Er war gerade zweiundzwanzig geworden, und seine Eltern, die den familieneigenen Starrsinn in seinen Venen wohl kannten, versuchten gar nicht erst, ihn umzustimmen, umarmten ihn aber fest vor den Augen der versammelten Nachbarn, die im Chor murmelten: »Der Junge muss verrückt sein. Da oben in der Stadt werden die Brüder und der Vater dieser Patrizia ihm bei lebendigem Leibe das Fell gerben«, ungeachtet des Umstands, dass Patrizia keine Brüder hatte und der Vater als Stadtmensch mitnichten so eifersüchtig und rückständig war wie sie. Dann verbarrikadierten sich die Eltern hinter einer Fassade aus Stolz und begannen ihr Warten im selben Moment, in dem er auf seiner bis obenhin mit Essenspaketen, Wasser und Wein beladenen Vespa losfuhr.

Giorgio Bellusci fuhr über die in der Augusthitze erstickten Felder von Roccalba wie durch einen unruhigen Morgentraum. Zu seiner Linken, nahe den Fiumaren, erkannte er die Ruine des Fondaco del Fico, und seine Unruhe wuchs ins Unerträgliche. Er versuchte sie durch ein geträllertes Lied zu vertreiben, danach durch zwei Schlucke Wein; er versuchte es mit lautem Gelächter, das die Vögel und Zikaden verstummen ließ. Nichts. Die Unruhe wuchs. Also gab er Gas, fuhr so schnell er konnte und brüllte, als sei ihm der Tod auf den Fersen.
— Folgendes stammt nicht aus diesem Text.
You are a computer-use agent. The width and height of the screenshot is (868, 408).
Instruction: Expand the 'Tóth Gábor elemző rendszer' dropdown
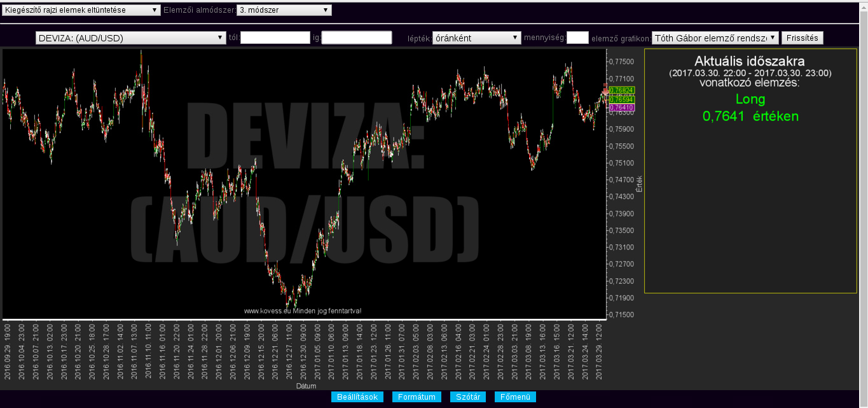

Erst als er zu seiner Rechten das glitzernde Meer erblickte, fühlte er sich wieder ruhig und glücklich. Und zum ersten Mal seit seiner Abreise dachte er an Patrizia: Vielleicht war sie ja schon verlobt oder gar verheiratet; vielleicht wollte sie ihn gar nicht mehr. Die Reise war eine Schnapsidee, das wusste er. Bei all den schönen Mädchen, die es in Kalabrien gab, ehrbar und aus gutem Hause, musste man da wirklich bis nach Bari fahren? Eine sinnlose Reise war es, und er war verrückt, das sagten alle in Roccalba, Frau und Vieh suchte man sich nach alter Redensart im eigenen Dorf, und dennoch fühlte er in sich die unbändige, wachsende Lust zum Aufbruch, er meinte fast, den Neid der anderen zu spüren.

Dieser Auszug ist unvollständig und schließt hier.